Anna Calvi was ferocious in Birmingham last night

08 October 2018, 10:01 | Written by Ross Horton

If there was any justice in the world, Anna Calvi would be playing to packed out halls up and down the land, with fans desperate to get hold of a ticket.

However, this wasn’t the case in Birmingham, where she played to about a third of the capacity of the Town Hall.

Not that you’d notice, given her restless, feral energy and steely commitment to delivering her bombastic, Bowie-indebted gothic rock with a fiery intensity. Playing songs from her third – and best – album, Hunter (released earlier this year), and her eponymous debut, Calvi entirely neglected her critically-acclaimed second record One Breath.

However, the show and setlist felt completely seamless and completely airtight. You were never left questioning the omission of some of her more well-known material (“Suddenly”, “Eliza” etc). Much in the same way that you didn’t miss “I Wanna Be Your Dog” when Iggy Pop did the Post Pop Depression tour, it was the blend of the chosen material that made the show so captivating.

The songs from the new album were the ones that really stood out. The monstrous groove of “As A Man” and the ferocious “Don’t Beat the Girl out of My Boy” were leavened with the sweetness of “Swimming Pool”, and the haunting, Lynchian “Alpha” (the chorus of which sounds curiously like the infamous bridge of “SexyBack”).

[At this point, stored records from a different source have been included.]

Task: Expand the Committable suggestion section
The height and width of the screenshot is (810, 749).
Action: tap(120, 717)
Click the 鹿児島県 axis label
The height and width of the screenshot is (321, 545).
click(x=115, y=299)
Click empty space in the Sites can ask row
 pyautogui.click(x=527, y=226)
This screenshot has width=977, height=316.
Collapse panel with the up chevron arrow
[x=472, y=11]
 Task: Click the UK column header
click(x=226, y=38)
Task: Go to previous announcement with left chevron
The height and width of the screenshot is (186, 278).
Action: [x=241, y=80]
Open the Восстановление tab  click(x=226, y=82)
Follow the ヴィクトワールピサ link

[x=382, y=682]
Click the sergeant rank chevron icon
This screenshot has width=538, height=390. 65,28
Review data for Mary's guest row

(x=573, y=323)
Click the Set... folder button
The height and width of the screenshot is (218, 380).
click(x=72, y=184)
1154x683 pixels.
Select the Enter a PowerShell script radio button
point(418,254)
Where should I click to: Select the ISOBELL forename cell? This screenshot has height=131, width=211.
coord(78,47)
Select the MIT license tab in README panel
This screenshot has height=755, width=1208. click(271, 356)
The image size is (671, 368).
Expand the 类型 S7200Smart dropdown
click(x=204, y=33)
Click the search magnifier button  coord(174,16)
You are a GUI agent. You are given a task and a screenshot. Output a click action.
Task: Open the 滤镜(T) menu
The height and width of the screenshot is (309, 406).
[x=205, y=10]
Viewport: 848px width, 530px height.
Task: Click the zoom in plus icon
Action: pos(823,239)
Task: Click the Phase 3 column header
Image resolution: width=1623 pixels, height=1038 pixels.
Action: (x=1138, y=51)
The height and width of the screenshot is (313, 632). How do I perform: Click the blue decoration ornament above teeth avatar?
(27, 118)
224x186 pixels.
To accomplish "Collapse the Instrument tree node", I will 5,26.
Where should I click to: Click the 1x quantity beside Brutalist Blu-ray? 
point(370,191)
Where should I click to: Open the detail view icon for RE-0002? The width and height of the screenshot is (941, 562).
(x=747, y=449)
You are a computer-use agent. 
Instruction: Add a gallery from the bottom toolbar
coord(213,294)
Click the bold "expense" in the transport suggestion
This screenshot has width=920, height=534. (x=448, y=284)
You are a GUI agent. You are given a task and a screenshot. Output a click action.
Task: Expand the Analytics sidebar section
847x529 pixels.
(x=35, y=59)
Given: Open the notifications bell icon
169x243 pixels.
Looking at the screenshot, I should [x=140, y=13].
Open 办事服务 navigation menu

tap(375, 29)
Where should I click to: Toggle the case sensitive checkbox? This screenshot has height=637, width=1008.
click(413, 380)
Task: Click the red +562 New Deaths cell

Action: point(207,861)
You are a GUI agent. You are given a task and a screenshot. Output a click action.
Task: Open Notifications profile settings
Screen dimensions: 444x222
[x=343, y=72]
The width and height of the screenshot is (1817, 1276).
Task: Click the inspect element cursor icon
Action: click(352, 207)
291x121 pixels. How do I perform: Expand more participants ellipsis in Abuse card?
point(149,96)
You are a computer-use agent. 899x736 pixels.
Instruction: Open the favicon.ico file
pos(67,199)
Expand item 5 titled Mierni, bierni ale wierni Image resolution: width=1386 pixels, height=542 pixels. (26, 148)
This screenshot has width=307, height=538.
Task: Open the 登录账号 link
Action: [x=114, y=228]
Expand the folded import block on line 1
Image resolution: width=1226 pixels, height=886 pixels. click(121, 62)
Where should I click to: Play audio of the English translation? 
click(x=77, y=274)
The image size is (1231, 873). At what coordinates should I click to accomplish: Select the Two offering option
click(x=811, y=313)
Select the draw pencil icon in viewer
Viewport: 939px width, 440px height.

She finished with the road-tested one-two of fan-favourite “Suzanne & I” and Suicide’s “Ghost Rider”. It’s completely fitting that she finished with a song from one of the most criminally underrated bands of all time, to a room that could have held triple its current capacity.

Anna Calvi is, herself, criminally underrated. She has made a powerful, raw and exquisite album filled with intelligent, sensitive and brave explorations of female sexuality, and queer identity – undoubtedly an ‘album of year’ candidate – yet still does not have the level of recognition she deserves. It’s a shame, of course, but what a privilege for the few hundred people in that Hall on a freezing night in Birmingham. It was a night to remember.